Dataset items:
***
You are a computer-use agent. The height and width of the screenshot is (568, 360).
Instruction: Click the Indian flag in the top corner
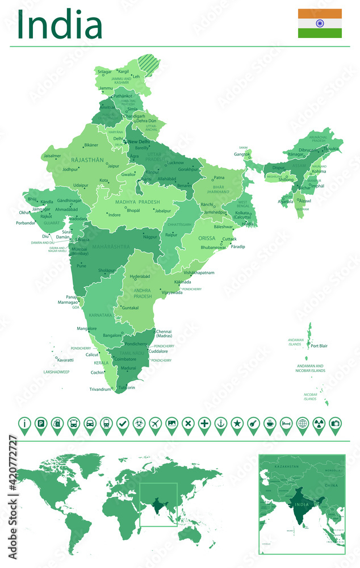(x=320, y=23)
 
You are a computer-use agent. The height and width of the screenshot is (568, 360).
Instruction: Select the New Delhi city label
(x=139, y=141)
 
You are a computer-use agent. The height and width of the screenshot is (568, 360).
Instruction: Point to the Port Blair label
(x=320, y=346)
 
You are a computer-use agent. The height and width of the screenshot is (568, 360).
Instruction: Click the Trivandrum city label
(x=99, y=389)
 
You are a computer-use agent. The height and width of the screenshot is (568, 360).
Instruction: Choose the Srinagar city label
(x=104, y=72)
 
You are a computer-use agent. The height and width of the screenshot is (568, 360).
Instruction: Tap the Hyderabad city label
(x=140, y=277)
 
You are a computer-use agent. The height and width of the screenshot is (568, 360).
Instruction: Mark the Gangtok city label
(x=242, y=154)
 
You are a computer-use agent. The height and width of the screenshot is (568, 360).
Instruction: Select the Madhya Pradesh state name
(x=137, y=202)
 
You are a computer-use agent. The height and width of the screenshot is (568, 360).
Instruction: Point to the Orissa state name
(x=207, y=239)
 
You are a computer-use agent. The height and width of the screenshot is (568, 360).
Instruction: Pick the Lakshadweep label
(x=56, y=372)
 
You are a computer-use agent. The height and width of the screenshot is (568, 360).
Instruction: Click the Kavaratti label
(x=65, y=360)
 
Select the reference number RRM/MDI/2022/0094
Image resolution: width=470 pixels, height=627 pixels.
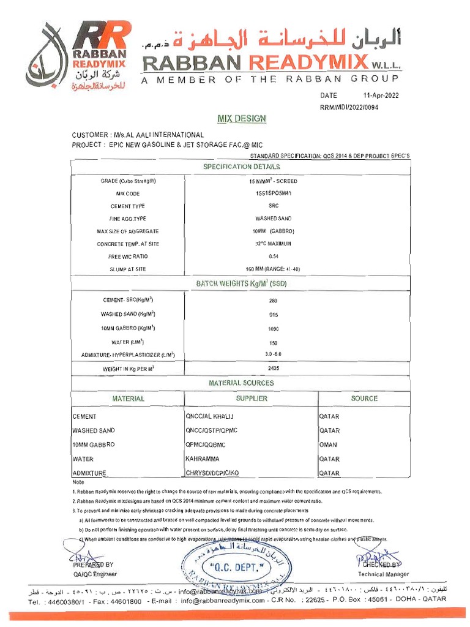click(356, 107)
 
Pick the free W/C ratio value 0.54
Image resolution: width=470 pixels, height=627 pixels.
click(273, 257)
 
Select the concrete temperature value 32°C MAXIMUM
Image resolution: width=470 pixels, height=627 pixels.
click(273, 244)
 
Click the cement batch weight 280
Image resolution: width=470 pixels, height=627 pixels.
click(273, 301)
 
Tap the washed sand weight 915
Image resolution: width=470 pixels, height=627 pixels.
click(273, 315)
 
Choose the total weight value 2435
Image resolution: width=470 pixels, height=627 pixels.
click(273, 368)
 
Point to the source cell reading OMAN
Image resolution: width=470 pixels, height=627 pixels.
click(328, 445)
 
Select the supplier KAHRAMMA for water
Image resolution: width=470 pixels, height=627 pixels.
click(203, 459)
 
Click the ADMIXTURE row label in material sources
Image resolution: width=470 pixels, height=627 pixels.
click(89, 473)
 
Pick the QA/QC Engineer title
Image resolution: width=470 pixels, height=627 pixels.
click(95, 574)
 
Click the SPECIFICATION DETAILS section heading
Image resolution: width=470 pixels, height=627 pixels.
click(242, 167)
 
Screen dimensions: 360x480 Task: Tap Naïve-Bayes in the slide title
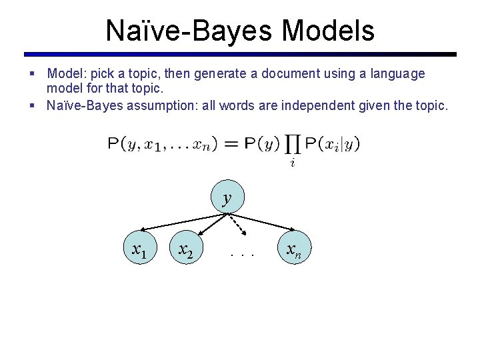[189, 30]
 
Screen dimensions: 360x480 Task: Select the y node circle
[227, 197]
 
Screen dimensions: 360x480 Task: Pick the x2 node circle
[186, 250]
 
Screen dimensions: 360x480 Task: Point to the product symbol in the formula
[292, 145]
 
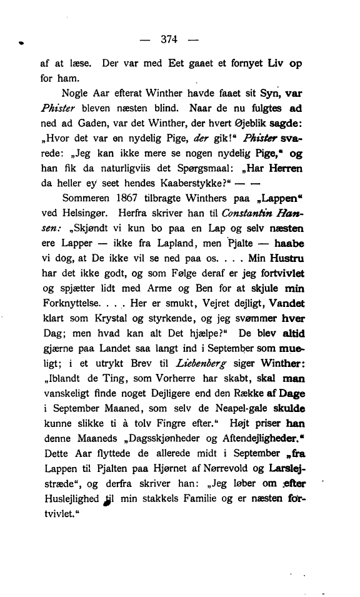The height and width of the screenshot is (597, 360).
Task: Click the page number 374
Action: [x=169, y=39]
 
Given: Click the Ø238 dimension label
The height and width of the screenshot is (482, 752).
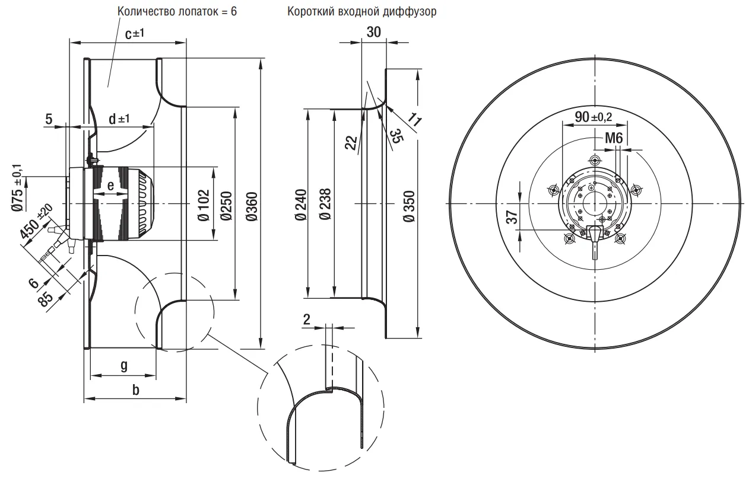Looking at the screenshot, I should tap(324, 205).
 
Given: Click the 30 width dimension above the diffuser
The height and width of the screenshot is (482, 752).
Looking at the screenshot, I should tap(373, 33).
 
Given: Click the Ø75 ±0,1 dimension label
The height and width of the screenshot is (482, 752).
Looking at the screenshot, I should tap(19, 187).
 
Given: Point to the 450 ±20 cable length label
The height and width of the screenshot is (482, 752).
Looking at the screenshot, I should tap(35, 224).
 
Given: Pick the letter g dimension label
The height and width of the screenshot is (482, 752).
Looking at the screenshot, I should tap(123, 365).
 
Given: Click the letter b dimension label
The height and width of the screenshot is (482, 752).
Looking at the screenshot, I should tap(135, 391).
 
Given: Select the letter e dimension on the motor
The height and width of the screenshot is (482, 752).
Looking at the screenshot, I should tap(110, 184).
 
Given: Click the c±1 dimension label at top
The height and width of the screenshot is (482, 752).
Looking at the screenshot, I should tap(135, 34).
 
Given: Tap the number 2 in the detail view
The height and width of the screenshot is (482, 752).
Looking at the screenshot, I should tap(306, 318).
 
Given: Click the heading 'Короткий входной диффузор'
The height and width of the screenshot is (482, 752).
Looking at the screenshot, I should tap(361, 12).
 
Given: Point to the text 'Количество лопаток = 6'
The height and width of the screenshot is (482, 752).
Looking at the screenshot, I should tap(177, 12).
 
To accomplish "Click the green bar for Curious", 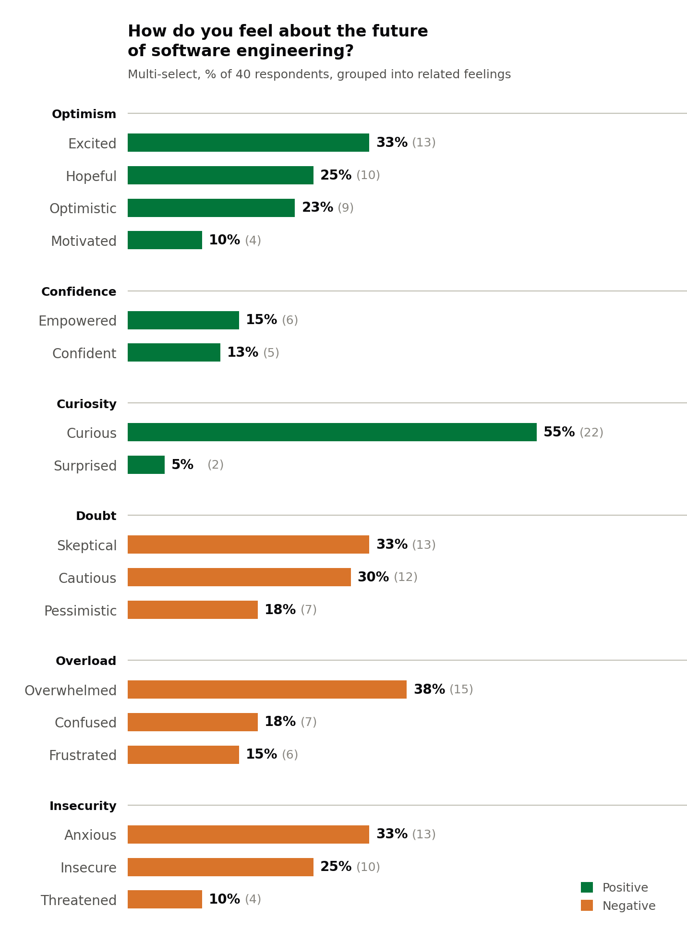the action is (x=332, y=432).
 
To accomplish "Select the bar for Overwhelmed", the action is (x=267, y=689).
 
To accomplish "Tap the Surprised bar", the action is (x=146, y=465).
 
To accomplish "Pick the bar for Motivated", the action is (x=165, y=240).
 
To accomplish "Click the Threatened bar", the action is (x=165, y=899).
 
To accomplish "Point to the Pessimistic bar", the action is (x=193, y=610).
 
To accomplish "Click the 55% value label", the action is (x=559, y=432).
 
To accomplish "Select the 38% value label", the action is (x=429, y=689).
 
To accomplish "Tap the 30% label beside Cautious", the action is (x=373, y=577).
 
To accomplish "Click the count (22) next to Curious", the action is (x=591, y=433).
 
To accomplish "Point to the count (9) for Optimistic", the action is (x=346, y=208).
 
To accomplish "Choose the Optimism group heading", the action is (x=84, y=114).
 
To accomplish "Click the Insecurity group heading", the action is (x=83, y=806).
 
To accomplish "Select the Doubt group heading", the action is (x=96, y=516).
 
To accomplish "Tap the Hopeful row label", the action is (x=91, y=176).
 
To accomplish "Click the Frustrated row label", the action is (x=83, y=755).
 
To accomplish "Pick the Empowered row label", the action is (x=77, y=321).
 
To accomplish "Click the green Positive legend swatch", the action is (x=587, y=887).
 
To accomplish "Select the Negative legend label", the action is (x=629, y=906).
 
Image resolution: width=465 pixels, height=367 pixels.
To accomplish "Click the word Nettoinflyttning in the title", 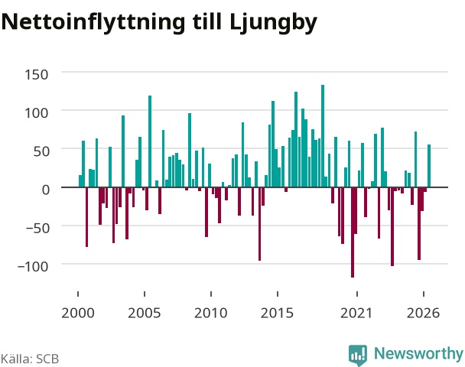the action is click(93, 23).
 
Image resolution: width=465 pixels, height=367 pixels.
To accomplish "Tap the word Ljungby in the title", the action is click(273, 23).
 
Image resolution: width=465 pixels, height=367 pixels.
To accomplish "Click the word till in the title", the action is click(207, 21).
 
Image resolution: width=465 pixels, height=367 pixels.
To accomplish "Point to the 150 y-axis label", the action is click(36, 75).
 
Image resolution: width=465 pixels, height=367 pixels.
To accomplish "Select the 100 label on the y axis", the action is click(36, 113).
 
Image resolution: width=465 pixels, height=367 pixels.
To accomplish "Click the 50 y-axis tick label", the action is click(41, 151).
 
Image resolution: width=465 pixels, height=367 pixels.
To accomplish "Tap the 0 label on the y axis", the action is click(46, 190).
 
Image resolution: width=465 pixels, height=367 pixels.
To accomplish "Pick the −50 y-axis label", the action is click(37, 228).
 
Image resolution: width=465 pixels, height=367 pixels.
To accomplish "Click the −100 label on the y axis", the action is click(33, 267).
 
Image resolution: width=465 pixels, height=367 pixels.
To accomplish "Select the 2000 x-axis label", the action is click(78, 313).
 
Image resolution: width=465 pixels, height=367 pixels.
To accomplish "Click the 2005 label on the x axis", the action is click(144, 313).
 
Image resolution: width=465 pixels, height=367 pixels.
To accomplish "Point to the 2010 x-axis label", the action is click(211, 313).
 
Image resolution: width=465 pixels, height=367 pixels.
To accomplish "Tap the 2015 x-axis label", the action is click(278, 313).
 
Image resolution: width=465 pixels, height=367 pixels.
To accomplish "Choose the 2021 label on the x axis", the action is click(356, 313).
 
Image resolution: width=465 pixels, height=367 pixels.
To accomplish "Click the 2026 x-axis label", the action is click(423, 313).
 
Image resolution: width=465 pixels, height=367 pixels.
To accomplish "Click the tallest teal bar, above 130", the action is click(323, 136).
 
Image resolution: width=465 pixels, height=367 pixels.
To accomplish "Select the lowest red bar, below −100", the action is click(353, 232).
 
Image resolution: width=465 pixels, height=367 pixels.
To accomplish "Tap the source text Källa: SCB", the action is click(30, 359).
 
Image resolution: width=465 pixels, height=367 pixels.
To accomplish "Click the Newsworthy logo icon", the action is click(358, 355).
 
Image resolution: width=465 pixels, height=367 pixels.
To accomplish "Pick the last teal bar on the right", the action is click(429, 166).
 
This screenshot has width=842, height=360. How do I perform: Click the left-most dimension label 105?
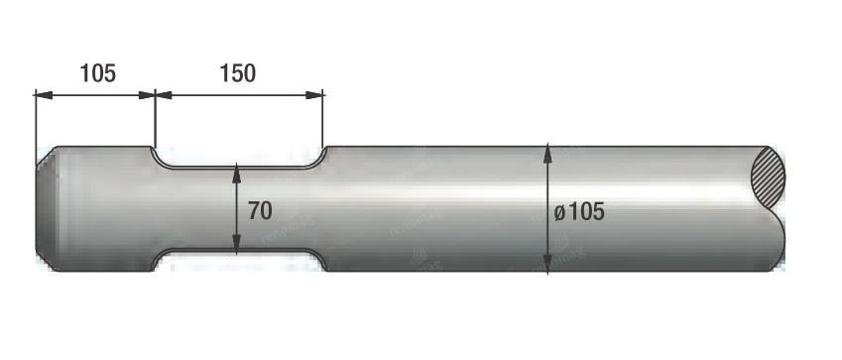click(x=98, y=73)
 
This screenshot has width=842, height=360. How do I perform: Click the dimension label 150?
click(x=238, y=73)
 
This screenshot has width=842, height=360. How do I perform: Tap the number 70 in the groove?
click(x=260, y=211)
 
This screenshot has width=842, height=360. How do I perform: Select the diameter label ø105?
click(x=579, y=212)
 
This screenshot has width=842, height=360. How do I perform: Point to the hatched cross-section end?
click(x=768, y=178)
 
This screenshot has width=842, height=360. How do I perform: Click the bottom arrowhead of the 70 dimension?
click(x=237, y=245)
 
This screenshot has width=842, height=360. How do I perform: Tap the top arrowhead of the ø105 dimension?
click(x=547, y=154)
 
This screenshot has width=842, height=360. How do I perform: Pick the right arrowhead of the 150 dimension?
click(x=314, y=95)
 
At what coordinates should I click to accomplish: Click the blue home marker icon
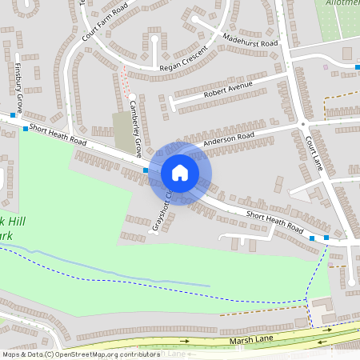[180, 172]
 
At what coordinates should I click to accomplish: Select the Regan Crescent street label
[172, 61]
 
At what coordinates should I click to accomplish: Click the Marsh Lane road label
[252, 342]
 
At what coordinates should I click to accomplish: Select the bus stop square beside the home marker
[146, 170]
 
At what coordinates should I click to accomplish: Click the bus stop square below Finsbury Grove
[26, 128]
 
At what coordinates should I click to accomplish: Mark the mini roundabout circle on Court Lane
[304, 124]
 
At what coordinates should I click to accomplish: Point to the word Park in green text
***
Aim of the task |
Write out the items from the start through the line with "(x=56, y=372)", switching every "city label" to "town label" and keeping everything else the same. Leave the pictures out of your answer.

Result of the task |
You are a computer-use agent. The height and width of the screenshot is (568, 360).
Instruction: Click the Indian flag in the top corner
(x=320, y=23)
 
You are a computer-use agent. The height and width of the screenshot is (568, 360).
Instruction: Select the New Delhi town label
(x=139, y=141)
 
You are a computer-use agent. The height and width of the screenshot is (568, 360).
Instruction: Point to the Port Blair label
(x=320, y=346)
 
You are a computer-use agent. The height and width of the screenshot is (568, 360).
Instruction: Click the Trivandrum town label
(x=99, y=389)
 
You are a computer-use agent. The height and width of the screenshot is (568, 360).
Instruction: Choose the Srinagar town label
(x=104, y=72)
 
You are a computer-use agent. The height and width of the screenshot is (568, 360).
Instruction: Tap the Hyderabad town label
(x=140, y=277)
 
You are a computer-use agent. The height and width of the screenshot is (568, 360).
Instruction: Mark the Gangtok town label
(x=242, y=154)
 
You are a computer-use agent. The height and width of the screenshot is (568, 360).
Instruction: Select the Madhya Pradesh state name
(x=137, y=202)
 
You are a computer-use agent. The height and width of the screenshot is (568, 360).
Instruction: Point to the Orissa state name
(x=207, y=239)
 
You are a computer-use agent. The height and width of the screenshot is (568, 360).
Instruction: Pick the Lakshadweep label
(x=56, y=372)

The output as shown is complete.